The worst mass shooting in recent years. Escalating threats of nuclear war. Catastrophic hurricanes. Calamities and fear rock the nation these days. Meanwhile, public servants are chartering private jets, and the president’s frenzied tweetstorms create yet more chaos and division. As the tweeter-in-chief seeks sycophantic praise (or anything to divert our attention from Robert Mueller’s accelerating investigation), serious policy changes have been proposed, or are underway, in numerous aspects of American life.

For an update, Rural America In These Times spoke to Native Americans—people whose survival requires being extremely well informed about what all branches of the federal government are up to.
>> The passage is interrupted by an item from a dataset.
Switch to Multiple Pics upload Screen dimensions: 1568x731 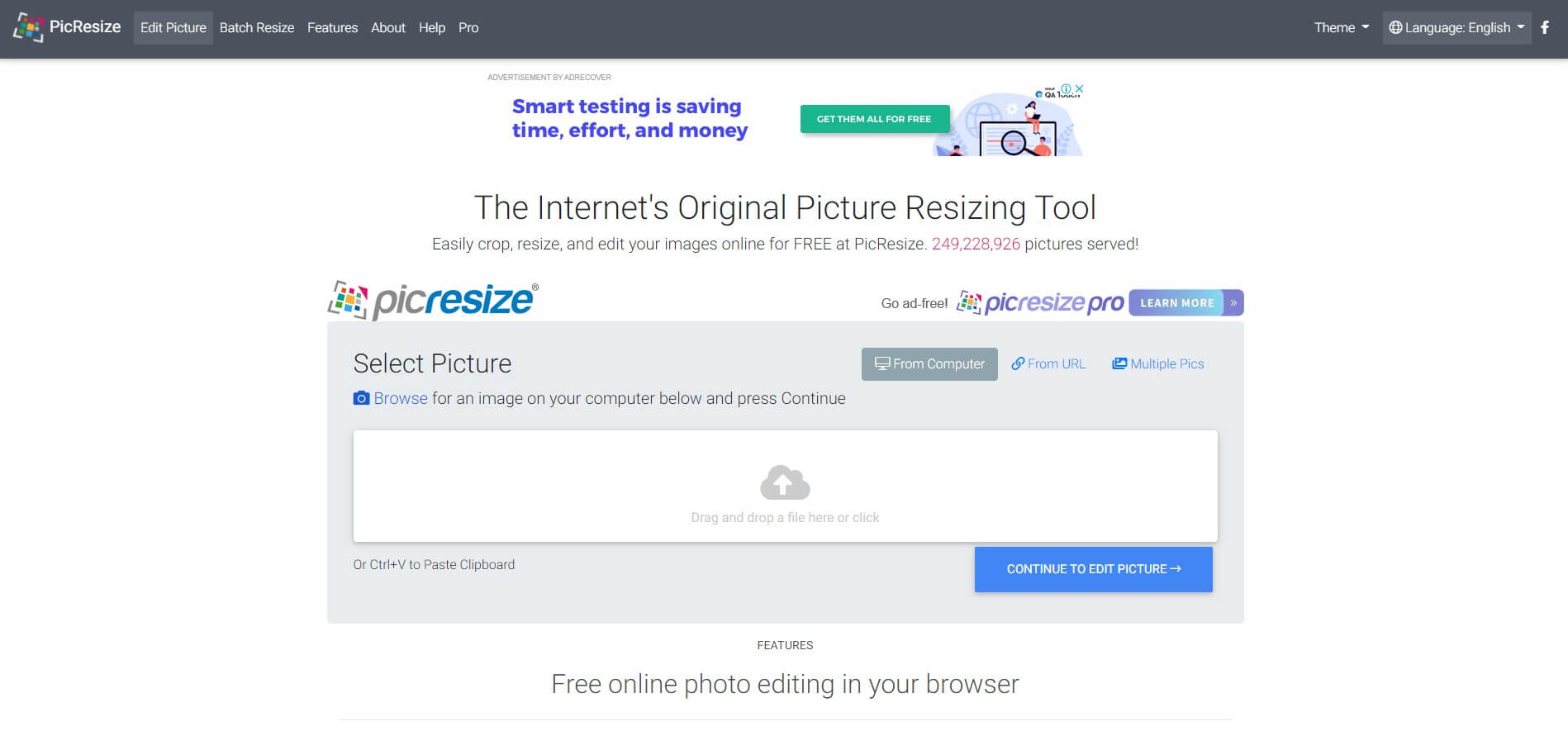(x=1157, y=364)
From their vantage point as sovereign entities with direct government-to-government relationships with the United States, the tribes have a unique perspective on issues including voting rights, the economy, the extractive industries’ hold over this administration and more.
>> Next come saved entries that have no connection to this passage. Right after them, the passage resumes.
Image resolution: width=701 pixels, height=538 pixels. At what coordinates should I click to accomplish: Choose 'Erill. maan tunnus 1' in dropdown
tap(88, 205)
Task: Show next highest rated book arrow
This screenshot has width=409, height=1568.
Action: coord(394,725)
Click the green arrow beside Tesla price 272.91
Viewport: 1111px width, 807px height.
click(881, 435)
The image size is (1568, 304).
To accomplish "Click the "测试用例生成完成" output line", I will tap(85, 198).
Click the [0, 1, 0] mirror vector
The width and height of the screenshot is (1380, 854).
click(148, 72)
In each case below, they explain how powerfully and comprehensively this administration’s misguided policies would impinge on each and every one of us. After all, “everything is connected,” as Timbisha Shoshone Tribal Historic Preservation Officer Barbara Durham puts it.

Fire on the mountain

Kim Jong-un can relax! We have already nuked ourselves and are looking into a great way to poison ourselves even more with radioactive waste. In June, Department of Energy (DOE) Secretary Rick Perry suggested using the Nevada National Security Site, aka the Nevada Test Site, as an interim waste dump and at the same time reopening licensing procedures for nearby Yucca Mountain. Under Perry’s plan, the mountain, revered as a sacred site by area tribes, would eventually become the permanent repository for spent nuclear fuel and other radioactive material.

The waste would travel via roads and railroads through communities throughout the country as it made its way to Nevada. Once it arrived, its home would be deep inside the earthquake-prone mountain. The DOE’s Final Environmental Impact Statement (FEIS) for the project admits that Yucca Mountain may be shaken by “ground motion” and that “beyond-the-design” events could collapse the waste facility.